Nginx reverse proxy with Let's Encrypt support

9 stars 8 forks source link

Cannot find certificate when DOMAIN is set #5

Open arisliang opened 5 years ago

arisliang commented 5 years ago

It seems it's not generating the certificate in the folder.

nginx: [emerg] BIO_new_file("/etc/letsencrypt/live/example.com/fullchain.pem") failed (SSL: error:02001002:system library:fopen:No such file or directory:fopen('/etc/letsencrypt/live/example.com/fullchain.pem','r') error:2006D080:BIO routines:BIO_new_file:no such file)

arisliang commented 5 years ago

need to run docker exec -ti nginx letsencrypt-setup When run it, got another error:

Failed authorization procedure. example.com (http-01): urn:ietf:params:acme:error:connection :: The server could not connect to the client to verify the domain :: Fetching http://example.com/.well-known/acme-challenge/V1blfoddfUGksCj0xo6kMEooV-qcdqIu8UBRFedh-Vk: Connection refused

Do I need to something special about the .well-known/acme-challenge? The nginx.conf is almost like default, including:

location ^~ /.well-known/acme-challenge/ { default_type "text/plain"; root /etc/letsencrypt/webrootauth; expires 0; }

sergey-sobolev commented 5 years ago

I've had the same issue.
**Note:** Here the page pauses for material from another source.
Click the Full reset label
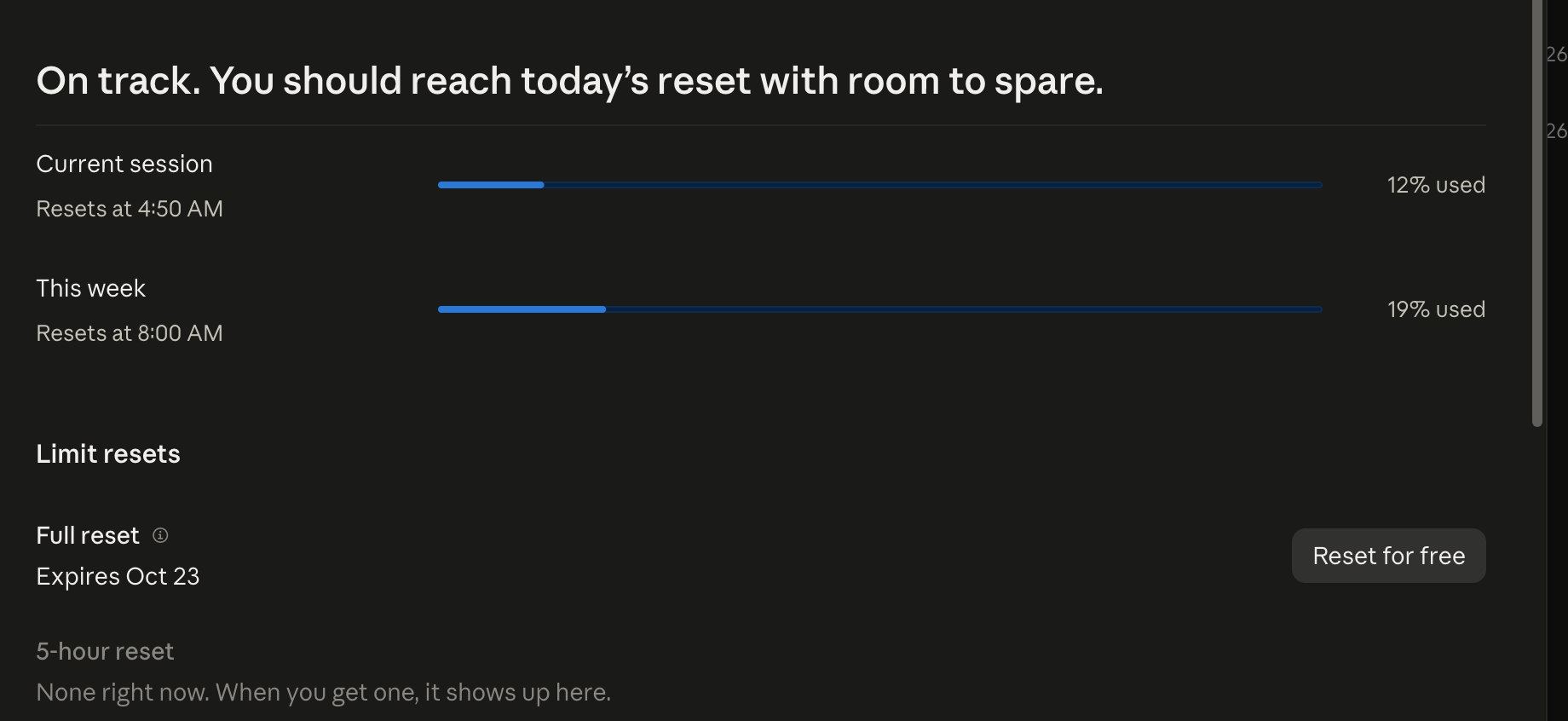This screenshot has height=721, width=1568. coord(88,535)
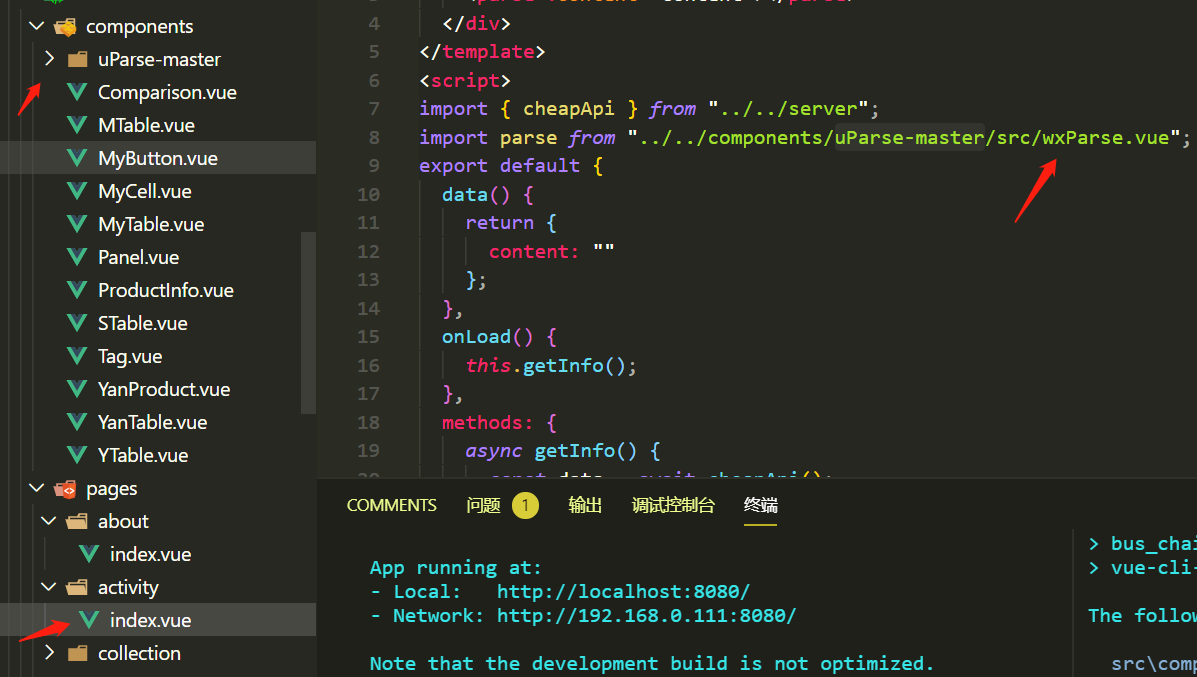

The letsencrypt-renew script has to be modified in the following way: (line 8) certbot renew --post-hook "nginx -s reload" --work-dir /etc/letsencrypt --webroot -w /etc/letsencrypt/webrootauth

Note "--webroot -w /etc/letsencrypt/webrootauth". The reason for that is that by default certbot will try to run in standalone mode and run own little webserver, which will conflict with the running nginx. So instead certbot should be instructed to work with the provided webroot path using the built-in webroot plugin. With the modified arguments certificate renew has finished successfully. I'm still debugging the modified script, might be the case that there should be created folder /etc/letsencrypt/webrootauth/.well-known/acme-challenge accessible to nginx.

update: after modification the renew script works fine.

martmaiste commented 5 years ago

@arisliang how was the DOMAIN variable set? example.com is the default bogus domain name and it is now possible to request let's encrypt certificates for domains/names that do now point to your machine. This way it should work: docker exec -ti nginx -e DOMAIN=machine.name.here letsencrypt-setup

martmaiste commented 5 years ago

@sergey-sobolev, thanks! webroot option is now added to the letsencrypt-renew script.